DESCRIPTION OF THE TASK - Rewrite the rows from the start of the rows through the line containing "Looking at the screenshot, I should pos(37,592).", inclusive, as a numbered list, omitting any blank lines.

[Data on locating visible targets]
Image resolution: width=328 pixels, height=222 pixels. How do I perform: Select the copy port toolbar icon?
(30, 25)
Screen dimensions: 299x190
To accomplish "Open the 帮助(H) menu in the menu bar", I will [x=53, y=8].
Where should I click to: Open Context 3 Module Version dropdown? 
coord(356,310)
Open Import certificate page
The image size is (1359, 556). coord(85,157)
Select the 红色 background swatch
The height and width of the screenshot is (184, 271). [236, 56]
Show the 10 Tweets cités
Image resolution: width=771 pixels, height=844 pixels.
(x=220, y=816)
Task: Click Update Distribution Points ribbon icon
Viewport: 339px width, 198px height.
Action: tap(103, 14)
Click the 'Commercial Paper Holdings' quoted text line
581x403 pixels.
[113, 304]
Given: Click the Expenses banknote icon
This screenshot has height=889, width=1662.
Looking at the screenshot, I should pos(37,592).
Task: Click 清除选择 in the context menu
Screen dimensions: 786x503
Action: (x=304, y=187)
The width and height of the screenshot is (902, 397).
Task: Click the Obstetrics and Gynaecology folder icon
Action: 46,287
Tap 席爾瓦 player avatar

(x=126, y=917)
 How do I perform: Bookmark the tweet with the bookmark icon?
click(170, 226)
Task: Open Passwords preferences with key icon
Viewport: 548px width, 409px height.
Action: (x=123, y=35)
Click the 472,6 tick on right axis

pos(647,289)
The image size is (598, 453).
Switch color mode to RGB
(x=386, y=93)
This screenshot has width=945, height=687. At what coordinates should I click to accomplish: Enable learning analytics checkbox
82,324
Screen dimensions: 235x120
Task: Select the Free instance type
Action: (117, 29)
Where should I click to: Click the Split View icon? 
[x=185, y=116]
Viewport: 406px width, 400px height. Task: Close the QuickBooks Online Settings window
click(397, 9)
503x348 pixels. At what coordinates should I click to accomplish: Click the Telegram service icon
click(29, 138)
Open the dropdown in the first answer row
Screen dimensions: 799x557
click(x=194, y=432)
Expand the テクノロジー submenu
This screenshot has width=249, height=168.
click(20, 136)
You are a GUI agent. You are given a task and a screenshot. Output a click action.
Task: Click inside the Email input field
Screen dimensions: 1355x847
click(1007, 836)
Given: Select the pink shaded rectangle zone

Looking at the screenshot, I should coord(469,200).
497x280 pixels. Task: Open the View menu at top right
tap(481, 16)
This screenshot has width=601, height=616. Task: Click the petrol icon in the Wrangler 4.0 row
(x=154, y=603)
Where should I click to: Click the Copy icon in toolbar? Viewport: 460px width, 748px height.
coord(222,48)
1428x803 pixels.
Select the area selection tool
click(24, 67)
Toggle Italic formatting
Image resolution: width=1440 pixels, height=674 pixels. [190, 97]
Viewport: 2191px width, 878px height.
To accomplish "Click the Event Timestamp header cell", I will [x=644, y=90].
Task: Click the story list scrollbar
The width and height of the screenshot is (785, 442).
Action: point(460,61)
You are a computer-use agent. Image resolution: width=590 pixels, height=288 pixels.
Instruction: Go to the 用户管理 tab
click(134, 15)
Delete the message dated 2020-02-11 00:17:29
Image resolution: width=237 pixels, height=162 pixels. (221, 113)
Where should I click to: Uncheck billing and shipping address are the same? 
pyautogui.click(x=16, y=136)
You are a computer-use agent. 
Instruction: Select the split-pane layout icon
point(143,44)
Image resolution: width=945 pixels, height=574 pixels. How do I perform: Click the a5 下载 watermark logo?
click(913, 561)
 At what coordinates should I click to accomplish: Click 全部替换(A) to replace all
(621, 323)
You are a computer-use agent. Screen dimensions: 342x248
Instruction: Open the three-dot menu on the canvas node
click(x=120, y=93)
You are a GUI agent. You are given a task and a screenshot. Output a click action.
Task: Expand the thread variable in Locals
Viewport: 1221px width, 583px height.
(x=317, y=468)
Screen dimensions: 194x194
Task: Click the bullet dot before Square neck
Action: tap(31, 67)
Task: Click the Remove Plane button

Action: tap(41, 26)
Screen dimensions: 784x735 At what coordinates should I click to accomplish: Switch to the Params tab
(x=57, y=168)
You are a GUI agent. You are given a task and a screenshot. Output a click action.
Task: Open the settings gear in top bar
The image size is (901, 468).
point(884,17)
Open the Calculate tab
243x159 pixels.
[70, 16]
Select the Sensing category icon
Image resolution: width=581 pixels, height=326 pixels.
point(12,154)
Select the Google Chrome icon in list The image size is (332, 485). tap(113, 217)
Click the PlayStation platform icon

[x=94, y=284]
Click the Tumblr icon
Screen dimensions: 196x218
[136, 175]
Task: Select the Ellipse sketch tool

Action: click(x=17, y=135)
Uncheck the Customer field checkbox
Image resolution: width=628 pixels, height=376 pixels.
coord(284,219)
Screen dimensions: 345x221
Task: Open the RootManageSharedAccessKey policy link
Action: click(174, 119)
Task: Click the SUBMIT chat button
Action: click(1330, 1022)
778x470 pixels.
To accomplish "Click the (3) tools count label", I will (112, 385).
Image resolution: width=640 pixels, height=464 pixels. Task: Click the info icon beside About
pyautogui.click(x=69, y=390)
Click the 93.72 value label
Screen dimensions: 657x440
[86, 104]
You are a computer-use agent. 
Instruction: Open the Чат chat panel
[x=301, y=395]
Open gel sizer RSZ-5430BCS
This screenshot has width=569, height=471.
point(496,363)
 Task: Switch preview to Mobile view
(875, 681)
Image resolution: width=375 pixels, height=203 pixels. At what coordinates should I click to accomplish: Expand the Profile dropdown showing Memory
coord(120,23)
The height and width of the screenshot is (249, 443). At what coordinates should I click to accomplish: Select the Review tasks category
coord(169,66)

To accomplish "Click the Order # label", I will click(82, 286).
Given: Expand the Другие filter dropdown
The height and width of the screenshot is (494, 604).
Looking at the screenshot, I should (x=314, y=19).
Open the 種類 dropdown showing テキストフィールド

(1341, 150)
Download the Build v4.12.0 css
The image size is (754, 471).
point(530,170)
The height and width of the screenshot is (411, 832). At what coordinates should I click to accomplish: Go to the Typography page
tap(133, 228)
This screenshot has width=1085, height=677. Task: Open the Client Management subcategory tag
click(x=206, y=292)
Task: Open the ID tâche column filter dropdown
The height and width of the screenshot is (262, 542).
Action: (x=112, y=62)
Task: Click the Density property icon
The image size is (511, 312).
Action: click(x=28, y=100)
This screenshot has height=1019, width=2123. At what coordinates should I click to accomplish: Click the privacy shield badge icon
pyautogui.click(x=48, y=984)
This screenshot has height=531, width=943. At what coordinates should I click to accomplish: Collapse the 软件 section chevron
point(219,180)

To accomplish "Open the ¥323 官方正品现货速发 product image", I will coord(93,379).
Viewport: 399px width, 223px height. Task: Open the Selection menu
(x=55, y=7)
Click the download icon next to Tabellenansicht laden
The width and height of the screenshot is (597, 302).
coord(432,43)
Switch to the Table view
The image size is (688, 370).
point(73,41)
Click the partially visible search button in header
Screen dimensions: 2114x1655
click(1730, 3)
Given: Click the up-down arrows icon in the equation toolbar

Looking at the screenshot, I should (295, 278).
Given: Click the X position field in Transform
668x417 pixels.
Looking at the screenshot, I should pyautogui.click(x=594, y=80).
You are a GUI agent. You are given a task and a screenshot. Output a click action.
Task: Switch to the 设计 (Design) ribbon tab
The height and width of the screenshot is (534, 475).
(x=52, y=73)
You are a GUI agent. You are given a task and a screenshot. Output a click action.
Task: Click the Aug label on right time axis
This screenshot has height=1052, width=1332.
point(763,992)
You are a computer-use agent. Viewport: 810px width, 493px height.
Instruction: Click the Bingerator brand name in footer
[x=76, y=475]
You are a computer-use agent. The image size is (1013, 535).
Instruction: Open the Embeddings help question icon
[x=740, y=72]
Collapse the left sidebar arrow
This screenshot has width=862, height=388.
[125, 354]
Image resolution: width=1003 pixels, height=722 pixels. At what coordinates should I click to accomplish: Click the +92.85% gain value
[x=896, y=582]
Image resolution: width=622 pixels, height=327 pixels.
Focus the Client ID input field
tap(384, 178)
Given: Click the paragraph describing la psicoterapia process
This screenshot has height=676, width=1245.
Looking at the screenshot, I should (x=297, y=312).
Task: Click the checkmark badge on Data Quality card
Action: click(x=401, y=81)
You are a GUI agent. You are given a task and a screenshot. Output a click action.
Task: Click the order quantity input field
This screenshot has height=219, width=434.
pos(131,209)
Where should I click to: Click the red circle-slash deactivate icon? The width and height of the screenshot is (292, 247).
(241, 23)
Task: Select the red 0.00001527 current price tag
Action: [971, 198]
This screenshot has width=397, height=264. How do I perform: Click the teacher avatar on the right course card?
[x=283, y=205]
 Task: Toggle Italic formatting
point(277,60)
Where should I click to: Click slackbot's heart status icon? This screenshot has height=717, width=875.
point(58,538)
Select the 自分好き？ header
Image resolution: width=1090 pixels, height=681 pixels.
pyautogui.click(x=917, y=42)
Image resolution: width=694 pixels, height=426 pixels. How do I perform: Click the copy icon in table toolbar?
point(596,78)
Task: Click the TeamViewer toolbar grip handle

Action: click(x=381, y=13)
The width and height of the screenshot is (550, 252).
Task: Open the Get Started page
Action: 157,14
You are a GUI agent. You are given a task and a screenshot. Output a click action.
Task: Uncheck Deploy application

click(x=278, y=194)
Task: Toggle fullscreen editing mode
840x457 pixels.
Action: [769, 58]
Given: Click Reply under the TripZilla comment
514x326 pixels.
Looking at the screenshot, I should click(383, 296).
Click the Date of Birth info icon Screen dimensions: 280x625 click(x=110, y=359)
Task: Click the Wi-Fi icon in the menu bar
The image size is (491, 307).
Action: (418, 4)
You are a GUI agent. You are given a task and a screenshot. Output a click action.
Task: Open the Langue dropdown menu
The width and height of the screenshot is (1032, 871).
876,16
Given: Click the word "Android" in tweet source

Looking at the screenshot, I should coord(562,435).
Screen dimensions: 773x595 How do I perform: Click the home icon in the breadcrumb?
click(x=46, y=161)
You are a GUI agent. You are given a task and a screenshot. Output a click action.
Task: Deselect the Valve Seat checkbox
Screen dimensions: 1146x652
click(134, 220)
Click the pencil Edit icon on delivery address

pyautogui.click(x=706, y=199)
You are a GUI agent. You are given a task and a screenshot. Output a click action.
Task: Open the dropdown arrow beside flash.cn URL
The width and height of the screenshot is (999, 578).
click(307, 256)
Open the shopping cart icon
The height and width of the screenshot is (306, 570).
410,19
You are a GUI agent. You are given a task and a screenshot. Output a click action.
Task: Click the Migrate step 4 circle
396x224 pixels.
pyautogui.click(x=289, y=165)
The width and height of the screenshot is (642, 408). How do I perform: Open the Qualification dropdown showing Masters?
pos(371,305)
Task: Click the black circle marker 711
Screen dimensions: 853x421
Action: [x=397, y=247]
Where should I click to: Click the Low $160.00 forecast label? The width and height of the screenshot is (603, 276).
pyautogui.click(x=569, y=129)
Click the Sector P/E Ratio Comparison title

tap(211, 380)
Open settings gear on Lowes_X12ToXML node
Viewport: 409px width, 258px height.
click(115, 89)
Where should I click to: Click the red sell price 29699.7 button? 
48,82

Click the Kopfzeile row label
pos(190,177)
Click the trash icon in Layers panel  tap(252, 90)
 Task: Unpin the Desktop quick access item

ANSWER FOR THE TASK -
1. Image resolution: width=328 pixels, height=222 pixels. How do I perform: Select the copy port toolbar icon?
2. (30, 25)
3. Screen dimensions: 299x190
4. To accomplish "Open the 帮助(H) menu in the menu bar", I will [x=53, y=8].
5. Where should I click to: Open Context 3 Module Version dropdown? 
6. coord(356,310)
7. Open Import certificate page
8. The image size is (1359, 556). coord(85,157)
9. Select the 红色 background swatch
10. The height and width of the screenshot is (184, 271). [236, 56]
11. Show the 10 Tweets cités
12. Image resolution: width=771 pixels, height=844 pixels.
13. (x=220, y=816)
14. Task: Click Update Distribution Points ribbon icon
15. Viewport: 339px width, 198px height.
16. Action: tap(103, 14)
17. Click the 'Commercial Paper Holdings' quoted text line
18. 581x403 pixels.
19. [113, 304]
20. Given: Click the Expenses banknote icon
21. This screenshot has height=889, width=1662.
22. Looking at the screenshot, I should pos(37,592).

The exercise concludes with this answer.